Improving electrocatalytic activity of 2H-MoS2 nanosheets obtained by liquid phase exfoliation: Covalent surface modification versus interlayer interaction

Abstract

Liquid phase exfoliation (LPE) is a promising method for synthesizing two-dimensional (2D) 2H-MoS2 due to the balance obtained in the resulting yield and quality. Improvements in the electrocatalytic activity of 2D 2H-MoS2 are typically attributed to an increased number of active sites at the plane edges. However, the conclusion need be carefully redefined in the case of LPE, because the covalent surface modification and solvent intercalation between layers can affect the electrocatalytic activity as well. In this study, bulk 2H-MoS2 was exfoliated in three typical solvents, including N, N-dimethyl formamide (DMF), formamide, and 1-methyl-2-pyrrolidinone (NMP), to synthesize 2H-MoS2 nanosheets. X-ray diffraction (XRD), X-ray photoelectron spectroscopy (XPS), and Raman spectrum were used to confirm the possibility of surface and interface functionalization of the 2H-MoS2 nanosheets.

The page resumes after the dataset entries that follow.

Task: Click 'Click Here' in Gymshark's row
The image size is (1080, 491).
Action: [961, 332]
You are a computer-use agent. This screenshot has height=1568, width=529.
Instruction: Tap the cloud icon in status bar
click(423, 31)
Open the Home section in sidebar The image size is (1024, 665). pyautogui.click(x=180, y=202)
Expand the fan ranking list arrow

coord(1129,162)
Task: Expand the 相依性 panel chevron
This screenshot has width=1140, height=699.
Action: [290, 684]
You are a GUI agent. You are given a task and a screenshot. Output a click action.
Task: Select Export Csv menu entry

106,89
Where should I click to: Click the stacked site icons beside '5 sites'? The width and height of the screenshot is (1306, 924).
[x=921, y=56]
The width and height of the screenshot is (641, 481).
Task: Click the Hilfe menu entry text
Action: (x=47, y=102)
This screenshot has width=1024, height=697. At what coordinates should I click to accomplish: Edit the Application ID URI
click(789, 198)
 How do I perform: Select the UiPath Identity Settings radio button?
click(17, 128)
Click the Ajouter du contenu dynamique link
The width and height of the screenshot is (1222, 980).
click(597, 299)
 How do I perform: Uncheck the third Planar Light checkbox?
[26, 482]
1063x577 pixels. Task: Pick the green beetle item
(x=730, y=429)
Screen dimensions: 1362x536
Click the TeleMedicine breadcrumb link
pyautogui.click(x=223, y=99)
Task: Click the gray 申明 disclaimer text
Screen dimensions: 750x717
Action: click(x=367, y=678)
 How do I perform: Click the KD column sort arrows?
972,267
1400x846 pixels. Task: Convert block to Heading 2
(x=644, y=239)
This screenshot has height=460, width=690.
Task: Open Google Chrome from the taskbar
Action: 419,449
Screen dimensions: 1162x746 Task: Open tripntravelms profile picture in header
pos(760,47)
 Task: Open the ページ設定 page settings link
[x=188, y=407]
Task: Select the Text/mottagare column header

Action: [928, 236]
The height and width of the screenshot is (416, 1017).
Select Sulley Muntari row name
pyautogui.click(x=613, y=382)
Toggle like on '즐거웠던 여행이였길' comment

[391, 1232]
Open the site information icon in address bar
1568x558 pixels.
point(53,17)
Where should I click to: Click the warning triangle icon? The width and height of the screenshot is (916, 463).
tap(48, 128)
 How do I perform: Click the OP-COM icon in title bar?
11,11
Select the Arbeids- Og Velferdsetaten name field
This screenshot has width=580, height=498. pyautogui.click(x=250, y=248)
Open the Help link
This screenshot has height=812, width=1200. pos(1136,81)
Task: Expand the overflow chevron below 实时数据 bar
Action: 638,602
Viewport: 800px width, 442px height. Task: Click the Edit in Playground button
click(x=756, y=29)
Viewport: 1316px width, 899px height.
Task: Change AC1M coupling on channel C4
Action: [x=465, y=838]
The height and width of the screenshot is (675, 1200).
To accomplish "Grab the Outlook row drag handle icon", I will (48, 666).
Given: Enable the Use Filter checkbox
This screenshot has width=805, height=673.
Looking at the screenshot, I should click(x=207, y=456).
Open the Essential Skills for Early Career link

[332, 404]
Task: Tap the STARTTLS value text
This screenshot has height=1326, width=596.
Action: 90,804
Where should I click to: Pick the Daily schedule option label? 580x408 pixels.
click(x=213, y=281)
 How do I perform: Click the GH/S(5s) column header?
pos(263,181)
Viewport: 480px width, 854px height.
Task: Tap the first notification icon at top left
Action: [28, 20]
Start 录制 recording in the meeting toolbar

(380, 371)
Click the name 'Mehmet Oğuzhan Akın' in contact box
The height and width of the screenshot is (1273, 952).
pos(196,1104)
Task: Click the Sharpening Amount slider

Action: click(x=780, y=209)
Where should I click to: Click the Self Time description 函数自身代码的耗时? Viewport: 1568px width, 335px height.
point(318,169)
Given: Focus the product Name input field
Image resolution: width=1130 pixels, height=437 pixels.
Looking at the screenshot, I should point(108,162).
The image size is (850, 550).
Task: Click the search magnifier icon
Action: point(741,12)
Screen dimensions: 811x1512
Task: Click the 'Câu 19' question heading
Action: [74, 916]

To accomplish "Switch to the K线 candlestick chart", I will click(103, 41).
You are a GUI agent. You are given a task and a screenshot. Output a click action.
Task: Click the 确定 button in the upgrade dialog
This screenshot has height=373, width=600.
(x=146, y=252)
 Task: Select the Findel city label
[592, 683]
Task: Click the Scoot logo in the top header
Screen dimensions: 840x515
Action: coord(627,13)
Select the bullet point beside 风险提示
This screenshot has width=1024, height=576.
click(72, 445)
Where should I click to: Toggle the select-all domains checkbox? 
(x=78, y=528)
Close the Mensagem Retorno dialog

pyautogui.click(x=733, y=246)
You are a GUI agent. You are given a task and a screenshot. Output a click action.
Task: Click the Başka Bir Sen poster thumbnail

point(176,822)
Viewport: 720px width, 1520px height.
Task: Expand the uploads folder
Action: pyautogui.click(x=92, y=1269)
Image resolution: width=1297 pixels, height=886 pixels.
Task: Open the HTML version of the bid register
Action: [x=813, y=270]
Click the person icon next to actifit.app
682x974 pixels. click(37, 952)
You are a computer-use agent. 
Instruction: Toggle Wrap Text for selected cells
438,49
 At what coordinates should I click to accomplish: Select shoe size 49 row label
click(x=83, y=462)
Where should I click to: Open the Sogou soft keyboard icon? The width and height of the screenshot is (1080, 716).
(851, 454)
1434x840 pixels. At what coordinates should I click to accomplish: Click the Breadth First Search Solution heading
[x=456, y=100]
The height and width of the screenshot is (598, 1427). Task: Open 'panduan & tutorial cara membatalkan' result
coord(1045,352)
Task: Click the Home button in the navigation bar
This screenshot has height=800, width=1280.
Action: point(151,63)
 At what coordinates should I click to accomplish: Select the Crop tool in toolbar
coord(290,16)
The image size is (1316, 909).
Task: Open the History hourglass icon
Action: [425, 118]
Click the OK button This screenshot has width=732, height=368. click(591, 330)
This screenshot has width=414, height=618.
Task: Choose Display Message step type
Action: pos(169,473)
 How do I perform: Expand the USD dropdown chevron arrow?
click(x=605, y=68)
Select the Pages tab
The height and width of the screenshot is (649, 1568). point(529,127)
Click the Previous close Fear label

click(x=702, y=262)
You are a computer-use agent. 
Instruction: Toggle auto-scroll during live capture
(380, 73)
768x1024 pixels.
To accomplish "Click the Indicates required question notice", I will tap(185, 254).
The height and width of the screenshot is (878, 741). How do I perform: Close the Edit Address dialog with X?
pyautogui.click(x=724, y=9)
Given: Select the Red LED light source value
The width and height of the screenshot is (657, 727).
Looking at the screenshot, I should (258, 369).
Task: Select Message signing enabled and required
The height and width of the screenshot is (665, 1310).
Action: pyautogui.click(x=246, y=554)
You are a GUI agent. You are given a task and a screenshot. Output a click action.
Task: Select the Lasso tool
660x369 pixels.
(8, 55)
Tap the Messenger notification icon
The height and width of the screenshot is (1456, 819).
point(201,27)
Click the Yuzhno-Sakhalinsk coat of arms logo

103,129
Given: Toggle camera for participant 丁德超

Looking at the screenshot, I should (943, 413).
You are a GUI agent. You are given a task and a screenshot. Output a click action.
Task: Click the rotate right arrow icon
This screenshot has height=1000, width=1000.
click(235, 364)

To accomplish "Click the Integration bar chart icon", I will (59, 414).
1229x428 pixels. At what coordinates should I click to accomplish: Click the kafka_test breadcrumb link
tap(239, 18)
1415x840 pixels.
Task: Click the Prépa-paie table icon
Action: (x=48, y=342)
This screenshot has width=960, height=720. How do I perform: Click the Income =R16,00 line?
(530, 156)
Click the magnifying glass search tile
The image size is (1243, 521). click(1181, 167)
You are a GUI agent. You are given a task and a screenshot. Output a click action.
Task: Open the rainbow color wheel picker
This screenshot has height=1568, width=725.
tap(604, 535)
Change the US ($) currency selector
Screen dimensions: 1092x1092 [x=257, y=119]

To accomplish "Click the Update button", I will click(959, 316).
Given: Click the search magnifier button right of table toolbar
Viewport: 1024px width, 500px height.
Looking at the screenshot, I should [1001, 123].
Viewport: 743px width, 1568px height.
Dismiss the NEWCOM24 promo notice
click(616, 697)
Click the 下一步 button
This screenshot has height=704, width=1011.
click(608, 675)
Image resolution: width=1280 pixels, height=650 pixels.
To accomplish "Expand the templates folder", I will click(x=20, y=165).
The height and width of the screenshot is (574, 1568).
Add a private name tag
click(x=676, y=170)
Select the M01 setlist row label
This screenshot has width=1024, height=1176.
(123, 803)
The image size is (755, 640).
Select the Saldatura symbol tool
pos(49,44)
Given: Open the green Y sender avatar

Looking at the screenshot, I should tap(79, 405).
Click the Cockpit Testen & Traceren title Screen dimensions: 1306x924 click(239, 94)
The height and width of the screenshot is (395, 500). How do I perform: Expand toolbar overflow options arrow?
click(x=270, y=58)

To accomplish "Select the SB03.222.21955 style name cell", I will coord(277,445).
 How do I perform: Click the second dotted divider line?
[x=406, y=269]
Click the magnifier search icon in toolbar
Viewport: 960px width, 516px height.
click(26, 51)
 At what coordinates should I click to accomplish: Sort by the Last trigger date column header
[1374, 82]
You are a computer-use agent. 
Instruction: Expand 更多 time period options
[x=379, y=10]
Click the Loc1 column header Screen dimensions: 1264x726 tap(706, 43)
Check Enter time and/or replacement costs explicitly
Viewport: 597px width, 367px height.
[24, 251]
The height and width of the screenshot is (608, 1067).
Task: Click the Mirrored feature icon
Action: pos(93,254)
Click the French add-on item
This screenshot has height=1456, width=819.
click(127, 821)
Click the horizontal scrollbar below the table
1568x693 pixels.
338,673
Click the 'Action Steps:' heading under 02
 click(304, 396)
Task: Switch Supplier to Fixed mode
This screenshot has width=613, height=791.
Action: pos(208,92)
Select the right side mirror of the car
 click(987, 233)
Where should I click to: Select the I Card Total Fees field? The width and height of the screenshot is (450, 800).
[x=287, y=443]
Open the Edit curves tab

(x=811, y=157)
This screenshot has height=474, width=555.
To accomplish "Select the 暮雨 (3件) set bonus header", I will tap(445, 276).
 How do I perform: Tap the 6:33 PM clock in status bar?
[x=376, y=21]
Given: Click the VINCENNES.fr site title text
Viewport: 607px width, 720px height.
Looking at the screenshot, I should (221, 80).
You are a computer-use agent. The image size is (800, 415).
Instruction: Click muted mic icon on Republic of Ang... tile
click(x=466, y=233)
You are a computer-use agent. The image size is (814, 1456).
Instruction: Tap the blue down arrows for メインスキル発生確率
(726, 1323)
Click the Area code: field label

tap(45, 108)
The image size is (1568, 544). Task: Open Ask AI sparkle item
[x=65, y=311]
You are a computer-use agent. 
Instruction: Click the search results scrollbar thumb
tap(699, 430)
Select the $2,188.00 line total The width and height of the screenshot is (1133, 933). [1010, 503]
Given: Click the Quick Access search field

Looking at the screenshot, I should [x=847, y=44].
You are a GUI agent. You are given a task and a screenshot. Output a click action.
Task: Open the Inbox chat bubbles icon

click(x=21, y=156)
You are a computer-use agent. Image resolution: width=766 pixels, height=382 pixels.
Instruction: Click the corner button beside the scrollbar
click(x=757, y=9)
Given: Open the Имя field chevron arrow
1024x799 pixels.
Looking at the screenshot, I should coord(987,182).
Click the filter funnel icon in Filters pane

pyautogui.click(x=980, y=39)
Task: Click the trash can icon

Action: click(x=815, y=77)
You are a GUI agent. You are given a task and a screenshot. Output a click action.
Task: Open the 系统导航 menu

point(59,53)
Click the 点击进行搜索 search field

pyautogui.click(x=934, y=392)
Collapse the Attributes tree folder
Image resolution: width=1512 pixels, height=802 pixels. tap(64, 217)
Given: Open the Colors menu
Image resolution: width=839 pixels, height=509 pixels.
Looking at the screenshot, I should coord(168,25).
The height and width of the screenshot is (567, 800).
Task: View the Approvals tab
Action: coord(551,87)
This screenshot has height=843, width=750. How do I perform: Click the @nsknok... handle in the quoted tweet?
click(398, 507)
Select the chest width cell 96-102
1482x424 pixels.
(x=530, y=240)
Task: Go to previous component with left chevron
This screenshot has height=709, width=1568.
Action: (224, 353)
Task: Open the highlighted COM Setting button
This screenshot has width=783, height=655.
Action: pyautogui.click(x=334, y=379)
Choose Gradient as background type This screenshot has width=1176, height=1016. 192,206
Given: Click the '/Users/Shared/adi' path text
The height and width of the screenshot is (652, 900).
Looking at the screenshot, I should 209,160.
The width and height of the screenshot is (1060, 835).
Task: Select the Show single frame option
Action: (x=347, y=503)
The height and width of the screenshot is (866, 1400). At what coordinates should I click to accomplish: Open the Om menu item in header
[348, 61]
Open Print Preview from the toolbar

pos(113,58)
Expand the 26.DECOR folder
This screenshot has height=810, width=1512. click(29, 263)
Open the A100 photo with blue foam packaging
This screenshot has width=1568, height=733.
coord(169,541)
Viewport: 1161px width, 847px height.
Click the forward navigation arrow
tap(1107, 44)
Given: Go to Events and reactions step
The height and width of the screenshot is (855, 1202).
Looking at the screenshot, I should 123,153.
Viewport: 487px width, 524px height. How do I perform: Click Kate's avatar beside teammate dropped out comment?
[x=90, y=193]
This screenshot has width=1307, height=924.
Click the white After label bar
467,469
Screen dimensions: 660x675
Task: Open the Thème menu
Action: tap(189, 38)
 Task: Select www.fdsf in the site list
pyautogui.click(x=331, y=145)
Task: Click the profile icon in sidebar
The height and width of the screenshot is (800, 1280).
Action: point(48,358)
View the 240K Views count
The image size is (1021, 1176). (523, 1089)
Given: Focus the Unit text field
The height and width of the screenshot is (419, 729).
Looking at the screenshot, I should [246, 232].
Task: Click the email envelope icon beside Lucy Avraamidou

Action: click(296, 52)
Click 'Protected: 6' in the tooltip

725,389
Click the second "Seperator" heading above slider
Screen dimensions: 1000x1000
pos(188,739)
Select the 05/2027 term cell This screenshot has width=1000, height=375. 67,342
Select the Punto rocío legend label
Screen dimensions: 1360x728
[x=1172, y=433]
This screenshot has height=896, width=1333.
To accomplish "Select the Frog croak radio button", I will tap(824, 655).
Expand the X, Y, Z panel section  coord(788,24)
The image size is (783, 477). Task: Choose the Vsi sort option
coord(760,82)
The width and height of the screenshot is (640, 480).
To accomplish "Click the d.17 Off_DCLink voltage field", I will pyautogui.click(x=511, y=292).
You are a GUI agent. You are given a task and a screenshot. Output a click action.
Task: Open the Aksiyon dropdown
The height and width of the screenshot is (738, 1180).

Further, the effects on the electrocatalytic activity of 2H-MoS2 nanosheets were investigated mainly by density functional theory periodic calculations based on the analysis of electronic energy band structures. The results have demonstrated that 2H-MoS2 nanosheets prepared in formamide exhibit smaller average size and thickness, and higher electrocatalytic activity. The surface functionalization of the 2H-MoS2 nanosheets is indeed generated by Mo-N covalent bonds due to the presence of S vacancies. Such covalent functionalization leads to a slight decrease of energy band gap with 0.03 eV in a (3 × 3 × 1) 2H-MoS2 supercell. In contrast, the interface functionalization formed by the intercalation of solvent molecules (e.g., formamide) between layers can cause a remarkable decrease in the band gap of (1 × 1 × 2) 2H-MoS2, the phase transition from semiconductor to semimetal, higher carrier mobility, and smaller effective mass (me = 0.052 m0).